# Is heat the only thing that will damage my GPU when crypto mining? How can I optimize my setup?



## mqdfco (May 14, 2021)

I'm using my gaming pc to crypto mine, so I care quite a lot about whether or not my components will get damaged. My "GPU Load" is constantly at 100% when crypto mining. Will this damage my GPU in the long run? I think my GPU temperature is low, but could running the GPU at 100% still damage it even if the heat is low? I have not done any over/under-clocking which is what I want to look into.









These are my GPU stats after a few hours of mining. Are these good? What should I do to better optimize it for longevity, which is frankly the only thing I care about.


----------



## toilet pepper (May 14, 2021)

You are correct. Heat kills electronics. Mining or any other load doesn't kill the card or shorten its lifespan. They are meant to do "stuff" and not idle.

You can also increase your fan speed for cooler temps.

Here's a list of things that can go "wrong." I'm sure there's a lot so feel free to add:

1. Fans die and take the gpu with it. Normally the card will throttle before anything bad happens.
2. High heat to low heat cycles. Might mess up the micro soldering of electronics and cause a short. (I highly doubt these happen. Most electronics does not use low heat Lead for soldering anymore.)
══════════════════════════════
* **TASK PROMPT**: In the GPU mining thread, why does the reply doubt that shifts between high and low heat will harm the card? Please answer in one to three sentences.

* **PROVIDED DATA**:
══════════════════════════════
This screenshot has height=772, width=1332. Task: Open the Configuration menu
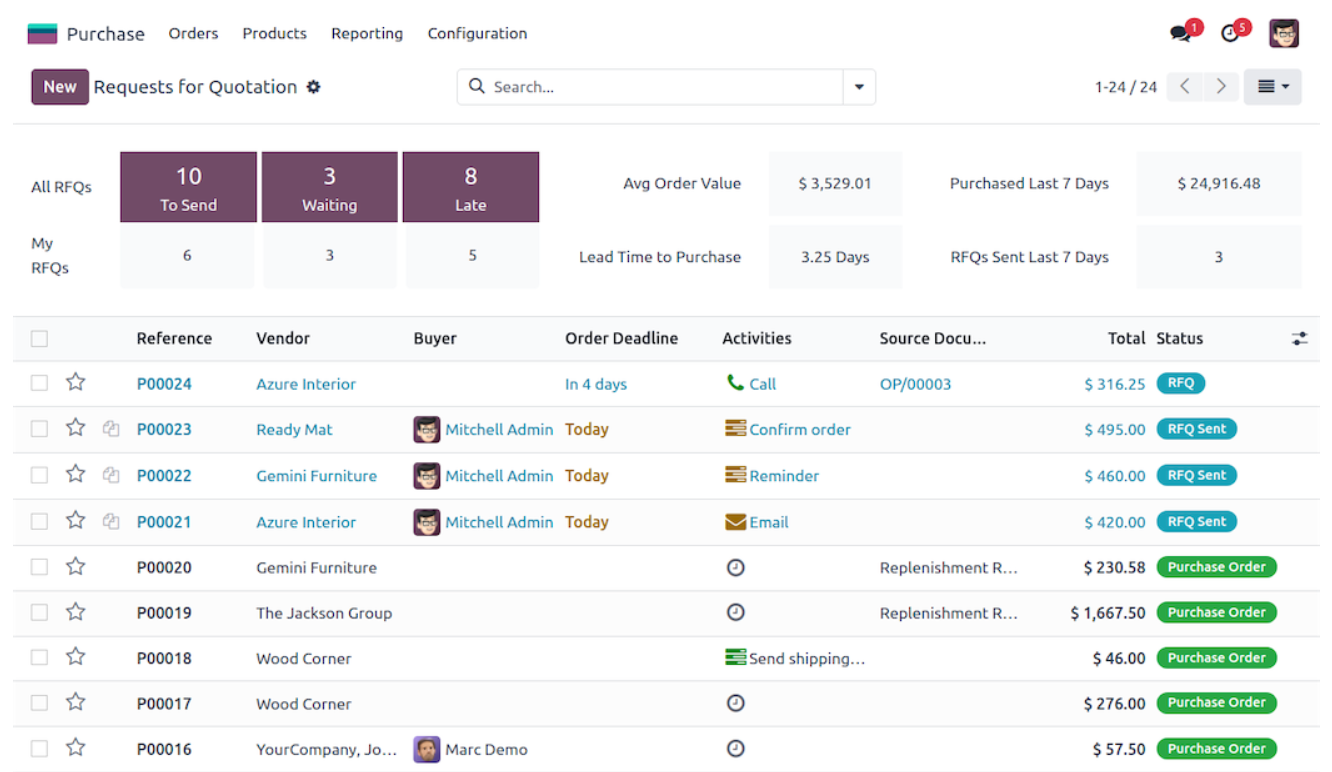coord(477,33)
══════════════════════════════
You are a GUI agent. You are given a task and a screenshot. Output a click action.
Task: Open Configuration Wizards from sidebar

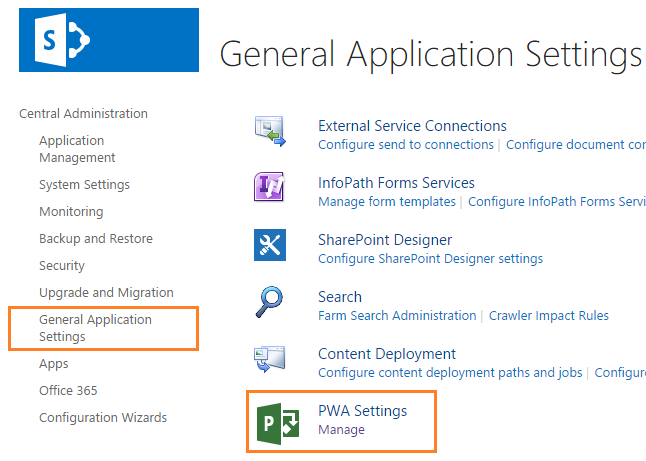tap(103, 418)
══════════════════════════════
* **RESPONSE**: The reply says most electronics no longer use low-heat lead for soldering. So the writer strongly doubts that heat cycles would disturb the micro soldering and cause a short.